When should I see my doctor?
If you have diabetes, or have been diagnosed with Diabetes-Related Retinopathy, it is very important to see an eye specialist regularly. He/she will tell you how often you should come in for checkups. Following this schedule can help you identify any serious changes before they become severe.
Also, see a doctor immediately if you notice any of the following gradual vision changes :
- Decreased vision or not seeing as well as before.
- Blurred or distorted vision.
- If some parts of the things you are looking at are dark, faded, or look different than they did before.
However, if you experience sudden vision changes like these, you should go to the nearest hospital or emergency room immediately:
- Severe eye pain.
- Sudden complete loss of vision or severe vision loss.
What kind of future can someone with `(Diabetes-Related Retinopathy)` expect?
Diabetes-Related Retinopathy is a permanent, lifelong condition.
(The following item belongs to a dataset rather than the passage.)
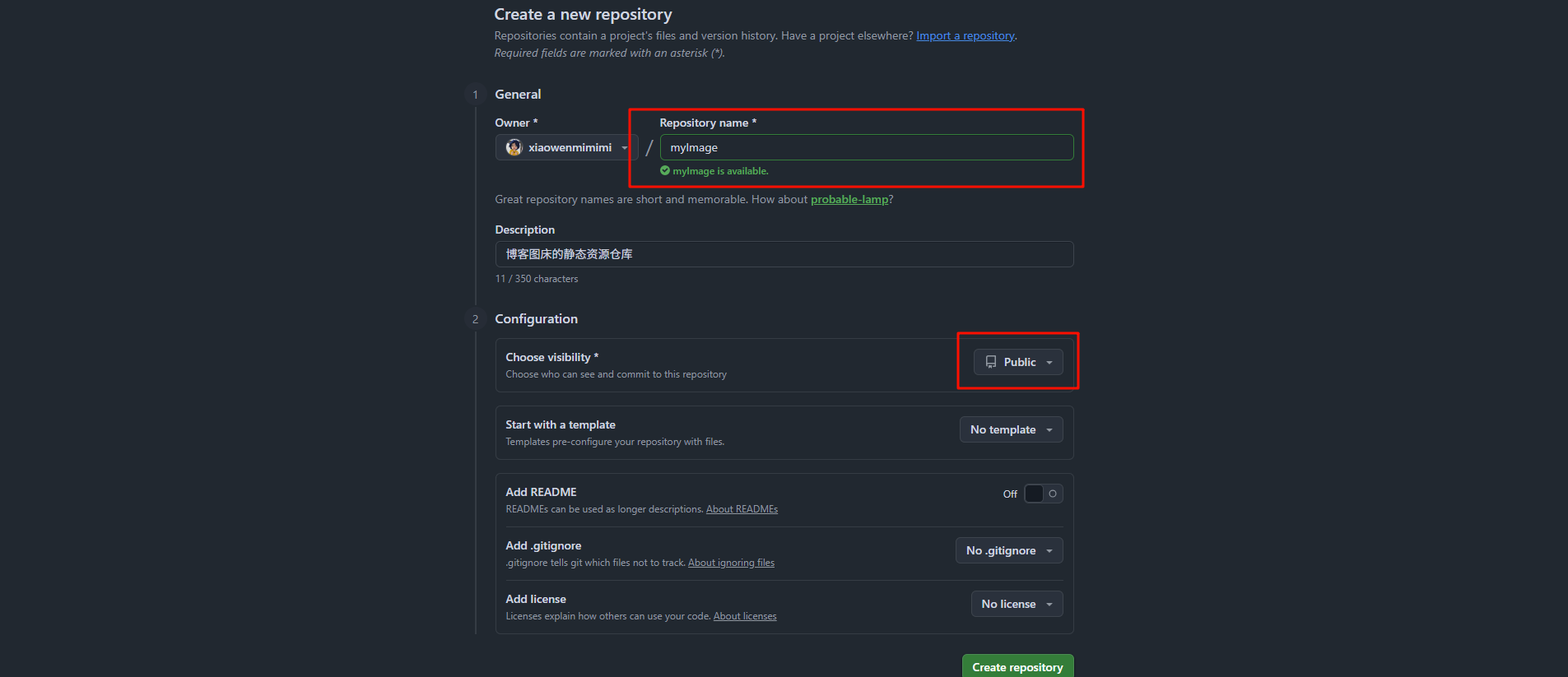Open the About READMEs link

point(742,509)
There is no cure for it. However, you can take steps to control it and limit vision loss.
People with diabetes are more likely to develop this condition, but not everyone with diabetes will develop it. However, it can have a major impact on your life, so it's important to do everything you can to prevent or delay it.
If you detect the disease early and get treatment on time, you can prevent vision loss and delay the progression of the disease. Even after treatment, if you control your diabetes well and keep your blood sugar levels within the levels recommended by your doctors, you have the best chance of limiting the effects of this disease.
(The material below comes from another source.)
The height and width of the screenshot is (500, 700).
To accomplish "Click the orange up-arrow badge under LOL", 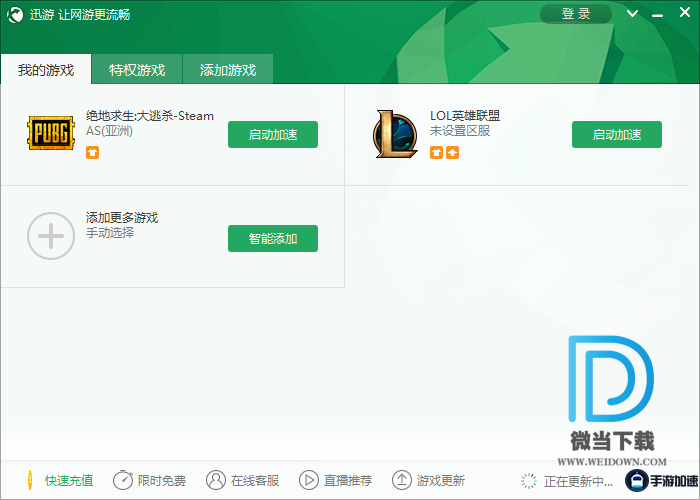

Unfortunately, some people can develop serious complications. However, there are ways to delay those complications as much as possible and manage vision changes caused by diabetes.
Can Diabetes-Related Retinopathy be prevented?
Yes, controlling your blood sugar levels and maintaining a low hemoglobin A1C level can help prevent Diabetes-Related Retinopathy. When you do these things, the retinopathy can sometimes regress.
Not everyone with diabetes has this, but those with uncontrolled blood sugar levels and those with diabetes for a long time are significantly more likely to develop ``Diabetes-Related Retinopathy''.
Even if you don't have diabetes, if you are at high risk of developing it (for example, if you have prediabetes), you can take action before you are diagnosed with diabetes. Taking action early can prevent or delay the development of diabetes. It can also affect the development of diabetes-related retinopathy.
Eye exams can help you identify early signs of Diabetes-Related Retinopathy long before you experience symptoms. If someone in your family, especially your parents, siblings, or children, has diabetes, you are at higher risk of developing it too. That's why it's important to have regular eye exams.
No matter how well you control your diabetes, sometimes it may not be enough to prevent the development of ``Diabetes-Related Retinopathy''. However, controlling your diabetes, getting regular eye exams, and taking care of your eyes are still very important. They can help protect your vision.
Your diabetes doctor can guide you on this and refer you to an eye specialist. With regular care and support, there are many things you can do to protect your precious vision.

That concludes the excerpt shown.